◆ **ACTIVITY**: The range runs from the line containing "You are a computer-use" to the last line of the entries. Restate those lines word for word, without the pictures.

◆ **DATA IN THIS EXERCISE**:
*** Block opens ***

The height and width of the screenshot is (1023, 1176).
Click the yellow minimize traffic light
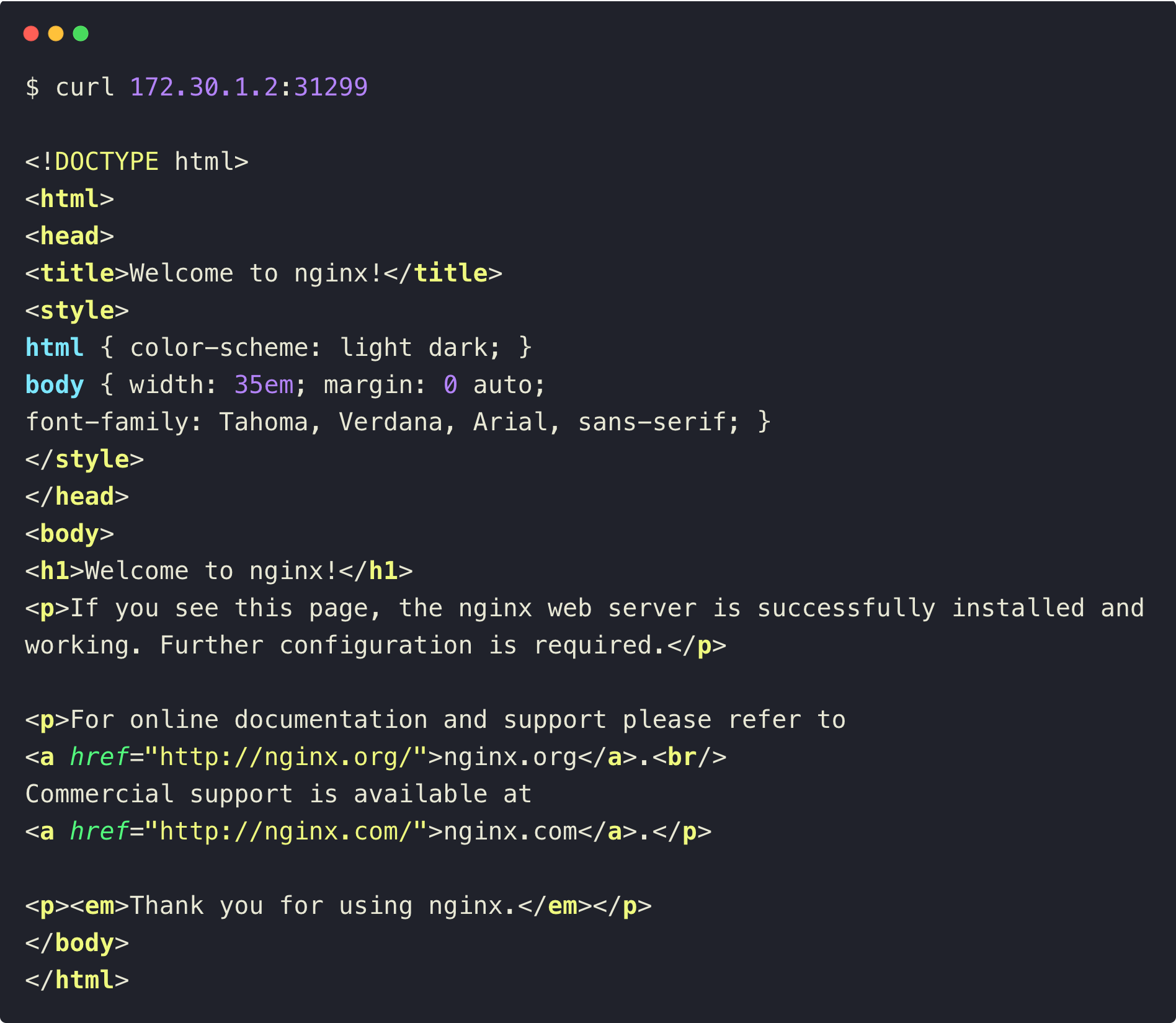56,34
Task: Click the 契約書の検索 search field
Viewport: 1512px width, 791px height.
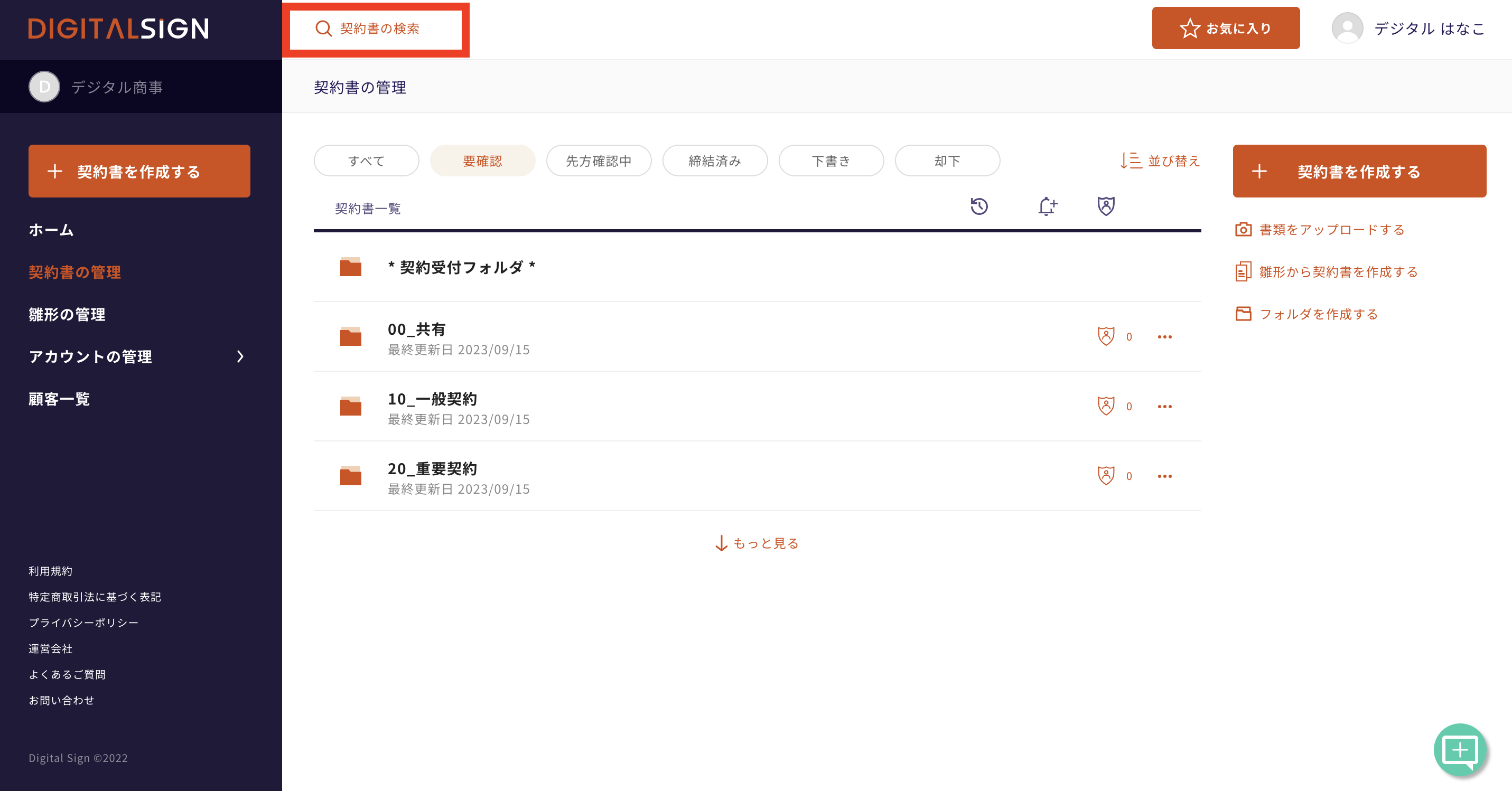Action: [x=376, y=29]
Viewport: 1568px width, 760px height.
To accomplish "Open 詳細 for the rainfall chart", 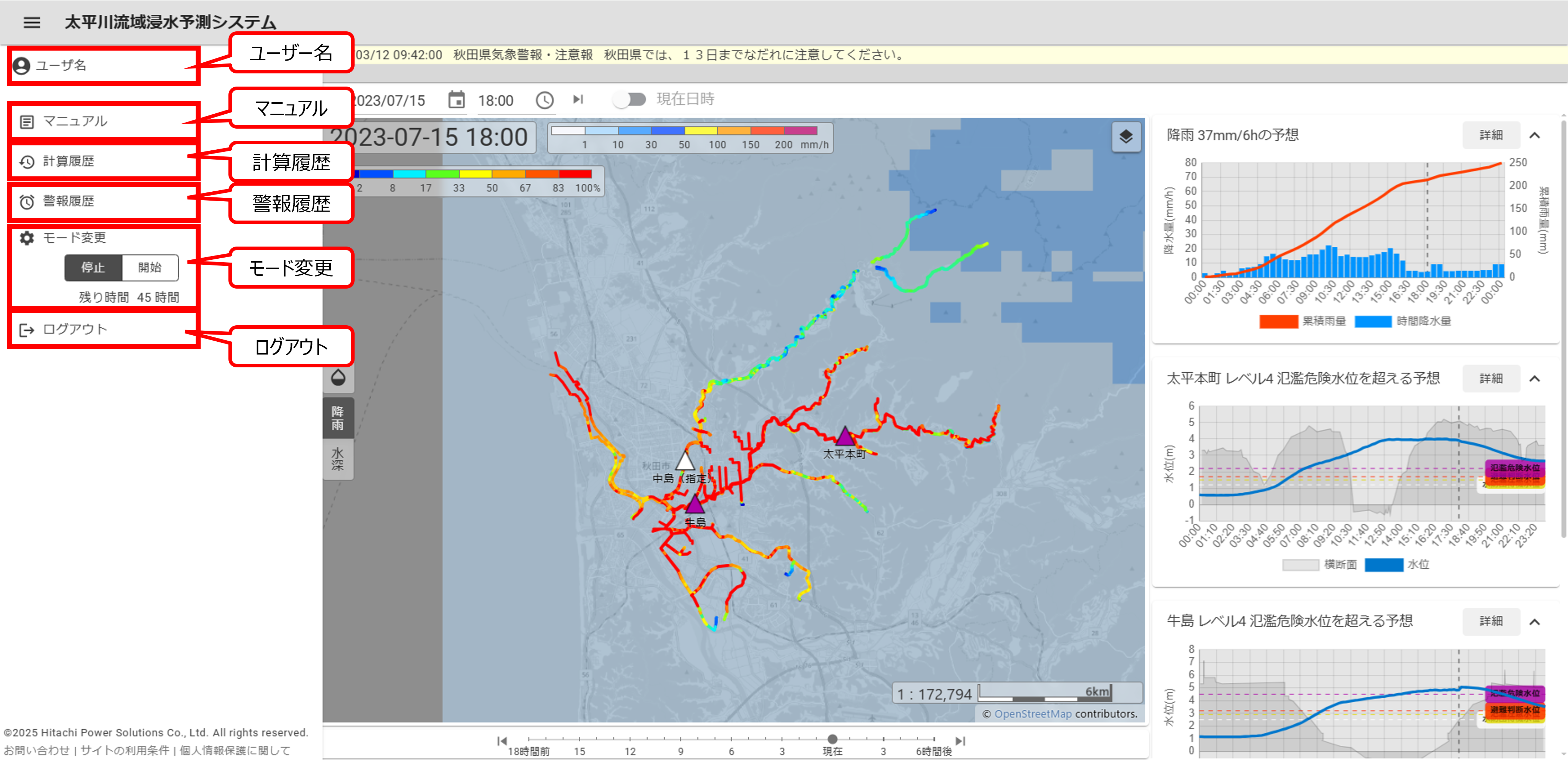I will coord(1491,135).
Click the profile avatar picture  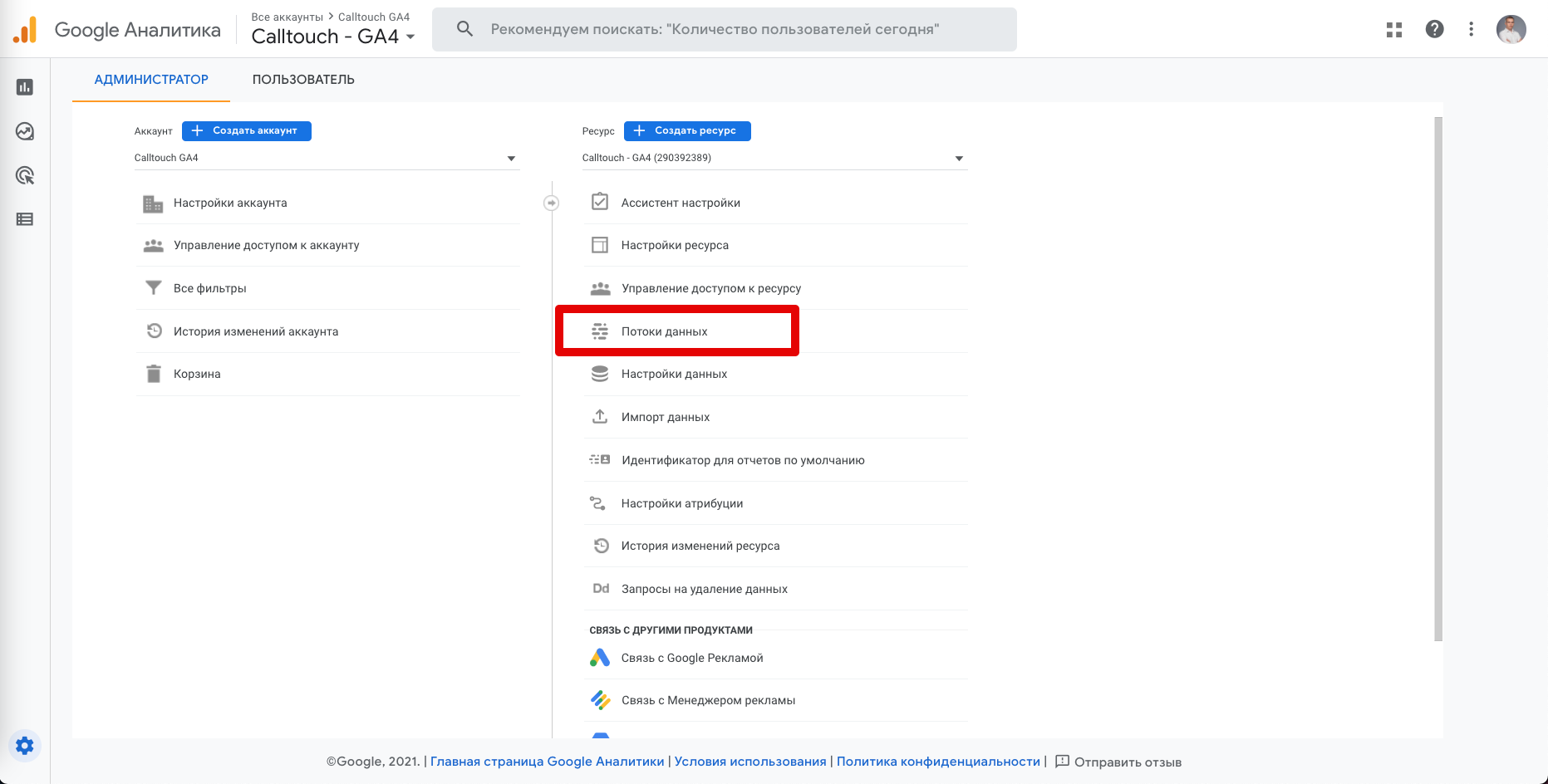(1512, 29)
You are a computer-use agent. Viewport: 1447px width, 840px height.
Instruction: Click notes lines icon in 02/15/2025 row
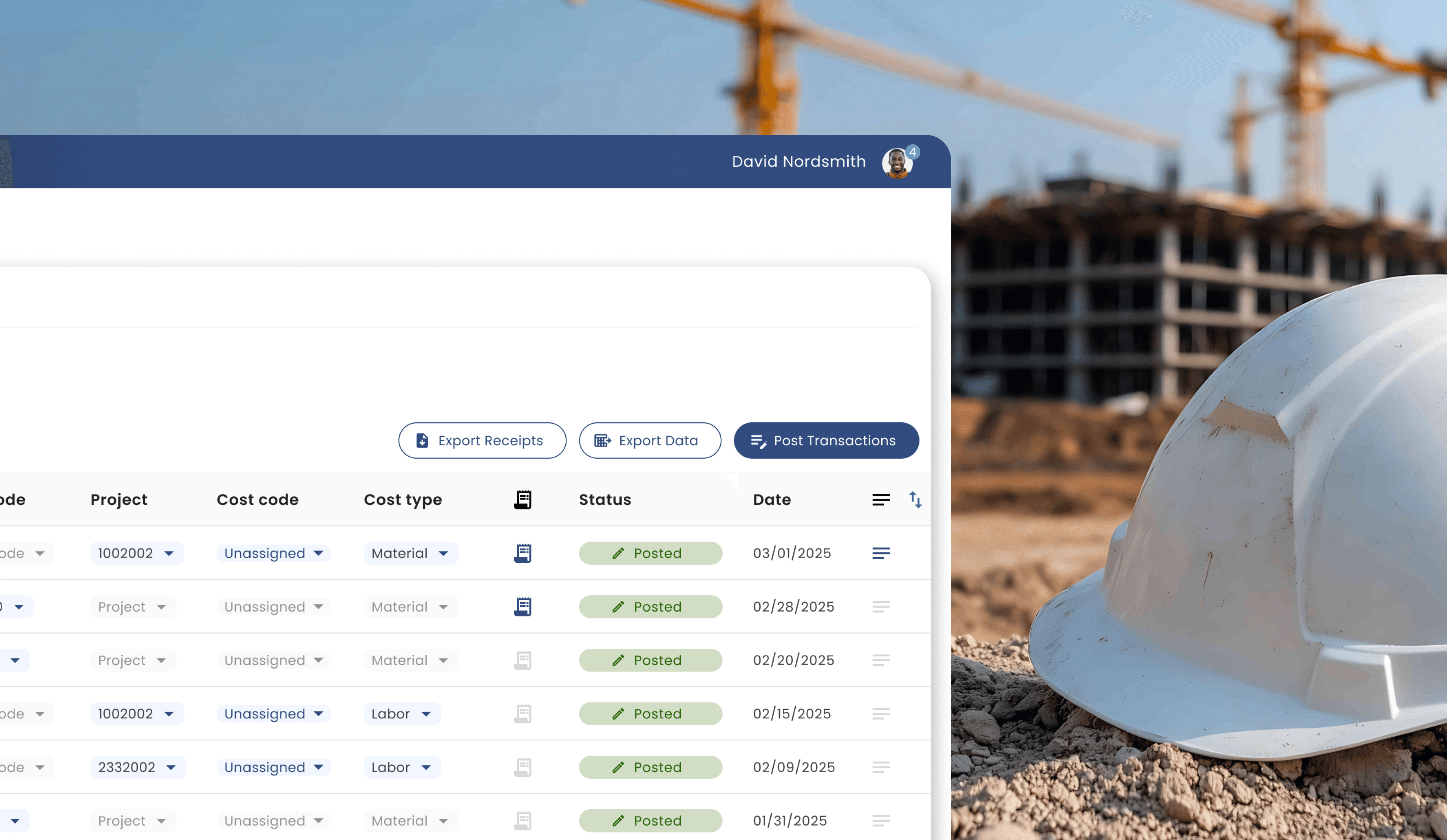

*** Block closes ***

◆ **SOLUTION FOR THIS EXERCISE**:
You are a computer-use agent. Viewport: 1447px width, 840px height.
Instruction: Click notes lines icon in 02/15/2025 row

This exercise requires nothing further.